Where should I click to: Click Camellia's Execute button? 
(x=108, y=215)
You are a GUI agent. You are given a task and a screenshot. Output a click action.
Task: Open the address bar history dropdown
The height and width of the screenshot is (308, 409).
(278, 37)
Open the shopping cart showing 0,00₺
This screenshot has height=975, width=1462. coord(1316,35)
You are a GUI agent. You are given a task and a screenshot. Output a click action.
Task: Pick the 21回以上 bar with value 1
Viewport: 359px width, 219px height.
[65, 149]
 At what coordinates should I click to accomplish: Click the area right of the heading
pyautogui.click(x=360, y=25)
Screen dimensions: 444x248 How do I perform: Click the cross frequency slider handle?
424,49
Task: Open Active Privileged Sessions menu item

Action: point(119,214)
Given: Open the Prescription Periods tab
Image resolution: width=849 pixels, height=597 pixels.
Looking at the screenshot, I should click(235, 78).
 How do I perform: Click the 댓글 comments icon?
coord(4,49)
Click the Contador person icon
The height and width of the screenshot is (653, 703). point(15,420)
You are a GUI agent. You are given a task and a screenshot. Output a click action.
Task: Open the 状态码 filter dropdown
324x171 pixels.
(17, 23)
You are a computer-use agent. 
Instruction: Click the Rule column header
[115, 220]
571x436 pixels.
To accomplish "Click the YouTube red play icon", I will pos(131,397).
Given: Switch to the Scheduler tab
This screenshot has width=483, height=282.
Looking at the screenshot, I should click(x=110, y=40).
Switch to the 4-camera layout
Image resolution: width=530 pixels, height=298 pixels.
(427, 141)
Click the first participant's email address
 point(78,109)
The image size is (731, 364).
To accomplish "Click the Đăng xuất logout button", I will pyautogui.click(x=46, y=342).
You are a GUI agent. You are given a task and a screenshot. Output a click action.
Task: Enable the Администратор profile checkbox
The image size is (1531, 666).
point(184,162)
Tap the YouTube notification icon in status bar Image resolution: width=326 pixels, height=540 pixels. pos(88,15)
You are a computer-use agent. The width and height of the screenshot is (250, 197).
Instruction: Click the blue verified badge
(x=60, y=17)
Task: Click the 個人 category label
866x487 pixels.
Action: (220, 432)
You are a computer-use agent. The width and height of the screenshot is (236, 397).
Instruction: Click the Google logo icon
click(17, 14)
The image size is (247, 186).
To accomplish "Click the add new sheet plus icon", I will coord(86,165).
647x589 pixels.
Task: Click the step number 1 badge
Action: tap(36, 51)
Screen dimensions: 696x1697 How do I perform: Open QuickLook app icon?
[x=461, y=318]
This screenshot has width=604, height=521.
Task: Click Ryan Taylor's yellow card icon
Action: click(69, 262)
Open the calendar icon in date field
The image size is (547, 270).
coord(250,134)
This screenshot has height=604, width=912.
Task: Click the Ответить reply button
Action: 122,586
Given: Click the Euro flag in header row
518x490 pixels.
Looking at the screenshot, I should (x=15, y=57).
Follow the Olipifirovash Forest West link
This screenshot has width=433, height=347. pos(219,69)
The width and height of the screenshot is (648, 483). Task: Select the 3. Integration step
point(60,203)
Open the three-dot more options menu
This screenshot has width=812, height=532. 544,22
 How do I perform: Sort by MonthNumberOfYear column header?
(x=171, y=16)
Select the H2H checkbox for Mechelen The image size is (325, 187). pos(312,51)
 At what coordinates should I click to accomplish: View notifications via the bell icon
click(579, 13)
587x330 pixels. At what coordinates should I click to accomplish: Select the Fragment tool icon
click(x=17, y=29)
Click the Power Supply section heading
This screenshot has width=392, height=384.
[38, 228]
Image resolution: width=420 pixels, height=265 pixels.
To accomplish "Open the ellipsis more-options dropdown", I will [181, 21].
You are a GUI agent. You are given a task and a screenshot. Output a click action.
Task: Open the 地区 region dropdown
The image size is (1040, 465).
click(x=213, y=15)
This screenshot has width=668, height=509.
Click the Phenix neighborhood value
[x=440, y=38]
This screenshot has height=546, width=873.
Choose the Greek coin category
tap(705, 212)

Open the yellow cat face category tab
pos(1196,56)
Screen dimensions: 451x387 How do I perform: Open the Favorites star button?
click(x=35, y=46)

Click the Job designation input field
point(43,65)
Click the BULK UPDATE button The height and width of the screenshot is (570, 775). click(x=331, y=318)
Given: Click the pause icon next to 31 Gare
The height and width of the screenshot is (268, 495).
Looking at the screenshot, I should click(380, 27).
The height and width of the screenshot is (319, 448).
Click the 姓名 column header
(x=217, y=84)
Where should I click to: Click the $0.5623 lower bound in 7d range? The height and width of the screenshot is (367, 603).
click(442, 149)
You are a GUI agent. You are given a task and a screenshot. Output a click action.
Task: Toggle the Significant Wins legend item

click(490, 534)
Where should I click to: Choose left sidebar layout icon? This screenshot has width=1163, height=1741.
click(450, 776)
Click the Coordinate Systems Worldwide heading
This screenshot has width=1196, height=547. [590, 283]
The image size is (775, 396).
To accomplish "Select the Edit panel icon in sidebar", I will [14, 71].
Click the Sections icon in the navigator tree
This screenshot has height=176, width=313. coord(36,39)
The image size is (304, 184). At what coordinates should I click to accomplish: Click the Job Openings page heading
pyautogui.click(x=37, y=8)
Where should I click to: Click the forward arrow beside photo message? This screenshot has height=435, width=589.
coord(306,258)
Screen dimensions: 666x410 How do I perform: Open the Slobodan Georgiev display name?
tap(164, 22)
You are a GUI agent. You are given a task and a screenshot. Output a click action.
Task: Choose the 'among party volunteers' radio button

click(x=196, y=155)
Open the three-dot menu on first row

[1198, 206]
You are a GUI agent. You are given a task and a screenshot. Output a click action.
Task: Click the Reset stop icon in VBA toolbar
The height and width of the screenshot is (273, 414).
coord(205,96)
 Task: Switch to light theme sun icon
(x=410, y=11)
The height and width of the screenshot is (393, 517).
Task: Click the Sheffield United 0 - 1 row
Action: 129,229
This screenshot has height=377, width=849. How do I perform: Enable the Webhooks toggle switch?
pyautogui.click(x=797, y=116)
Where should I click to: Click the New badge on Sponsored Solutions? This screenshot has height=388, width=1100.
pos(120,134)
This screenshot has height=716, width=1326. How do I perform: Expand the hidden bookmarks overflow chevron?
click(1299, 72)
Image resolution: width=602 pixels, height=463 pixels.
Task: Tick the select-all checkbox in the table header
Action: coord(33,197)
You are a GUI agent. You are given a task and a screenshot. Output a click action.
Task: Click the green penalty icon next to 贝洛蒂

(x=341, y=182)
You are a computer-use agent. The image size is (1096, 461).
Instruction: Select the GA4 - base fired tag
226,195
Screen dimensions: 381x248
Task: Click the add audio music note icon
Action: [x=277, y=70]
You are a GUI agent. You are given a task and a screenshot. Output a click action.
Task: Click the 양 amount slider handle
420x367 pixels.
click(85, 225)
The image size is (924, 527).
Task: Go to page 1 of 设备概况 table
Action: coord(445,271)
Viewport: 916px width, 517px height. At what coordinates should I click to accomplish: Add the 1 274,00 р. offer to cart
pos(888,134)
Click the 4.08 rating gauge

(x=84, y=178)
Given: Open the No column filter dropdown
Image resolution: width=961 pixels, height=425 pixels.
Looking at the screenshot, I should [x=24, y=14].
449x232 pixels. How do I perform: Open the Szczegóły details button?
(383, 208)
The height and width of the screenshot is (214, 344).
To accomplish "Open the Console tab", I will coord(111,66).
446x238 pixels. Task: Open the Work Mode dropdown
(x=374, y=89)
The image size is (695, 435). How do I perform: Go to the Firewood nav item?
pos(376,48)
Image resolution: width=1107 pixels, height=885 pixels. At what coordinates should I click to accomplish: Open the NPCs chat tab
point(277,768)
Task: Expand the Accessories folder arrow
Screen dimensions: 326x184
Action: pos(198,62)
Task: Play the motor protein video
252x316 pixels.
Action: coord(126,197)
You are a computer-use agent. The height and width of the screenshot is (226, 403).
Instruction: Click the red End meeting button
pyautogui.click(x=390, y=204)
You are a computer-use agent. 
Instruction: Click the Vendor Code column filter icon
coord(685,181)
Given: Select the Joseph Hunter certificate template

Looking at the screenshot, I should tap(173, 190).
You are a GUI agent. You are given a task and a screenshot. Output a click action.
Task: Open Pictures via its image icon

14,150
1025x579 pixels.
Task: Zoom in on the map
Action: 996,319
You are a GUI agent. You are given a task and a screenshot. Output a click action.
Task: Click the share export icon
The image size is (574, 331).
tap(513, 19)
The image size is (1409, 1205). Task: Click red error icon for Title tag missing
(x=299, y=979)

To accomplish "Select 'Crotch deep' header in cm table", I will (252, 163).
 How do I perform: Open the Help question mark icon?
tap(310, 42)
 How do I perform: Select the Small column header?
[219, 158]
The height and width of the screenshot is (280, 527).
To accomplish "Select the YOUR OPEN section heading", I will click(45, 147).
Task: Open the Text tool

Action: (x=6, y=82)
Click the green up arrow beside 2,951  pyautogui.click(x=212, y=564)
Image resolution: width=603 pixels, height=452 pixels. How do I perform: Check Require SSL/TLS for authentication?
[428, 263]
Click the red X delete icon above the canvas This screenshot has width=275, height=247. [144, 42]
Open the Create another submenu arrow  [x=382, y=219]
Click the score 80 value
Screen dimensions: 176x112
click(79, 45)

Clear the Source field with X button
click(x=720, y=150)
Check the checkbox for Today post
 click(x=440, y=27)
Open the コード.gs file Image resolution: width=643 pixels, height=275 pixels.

### [WHAT THIS TASK INVOLVES]
Using the records above, copy word for word the line with "The height and width of the screenshot is (214, 344).", the line with "Click the red X", and every line between them.

### [EXERCISE RESULT]
The height and width of the screenshot is (214, 344).
To accomplish "Open the Console tab", I will coord(111,66).
446x238 pixels. Task: Open the Work Mode dropdown
(x=374, y=89)
The image size is (695, 435). How do I perform: Go to the Firewood nav item?
pos(376,48)
Image resolution: width=1107 pixels, height=885 pixels. At what coordinates should I click to accomplish: Open the NPCs chat tab
point(277,768)
Task: Expand the Accessories folder arrow
Screen dimensions: 326x184
Action: pos(198,62)
Task: Play the motor protein video
252x316 pixels.
Action: coord(126,197)
You are a computer-use agent. The height and width of the screenshot is (226, 403).
Instruction: Click the red End meeting button
pyautogui.click(x=390, y=204)
You are a computer-use agent. 
Instruction: Click the Vendor Code column filter icon
coord(685,181)
Given: Select the Joseph Hunter certificate template

Looking at the screenshot, I should tap(173, 190).
You are a GUI agent. You are given a task and a screenshot. Output a click action.
Task: Open Pictures via its image icon

14,150
1025x579 pixels.
Task: Zoom in on the map
Action: 996,319
You are a GUI agent. You are given a task and a screenshot. Output a click action.
Task: Click the share export icon
The image size is (574, 331).
tap(513, 19)
The image size is (1409, 1205). Task: Click red error icon for Title tag missing
(x=299, y=979)

To accomplish "Select 'Crotch deep' header in cm table", I will (252, 163).
 How do I perform: Open the Help question mark icon?
tap(310, 42)
 How do I perform: Select the Small column header?
[219, 158]
The height and width of the screenshot is (280, 527).
To accomplish "Select the YOUR OPEN section heading", I will click(45, 147).
Task: Open the Text tool

Action: (x=6, y=82)
Click the green up arrow beside 2,951  pyautogui.click(x=212, y=564)
Image resolution: width=603 pixels, height=452 pixels. How do I perform: Check Require SSL/TLS for authentication?
[428, 263]
Click the red X delete icon above the canvas This screenshot has width=275, height=247. [144, 42]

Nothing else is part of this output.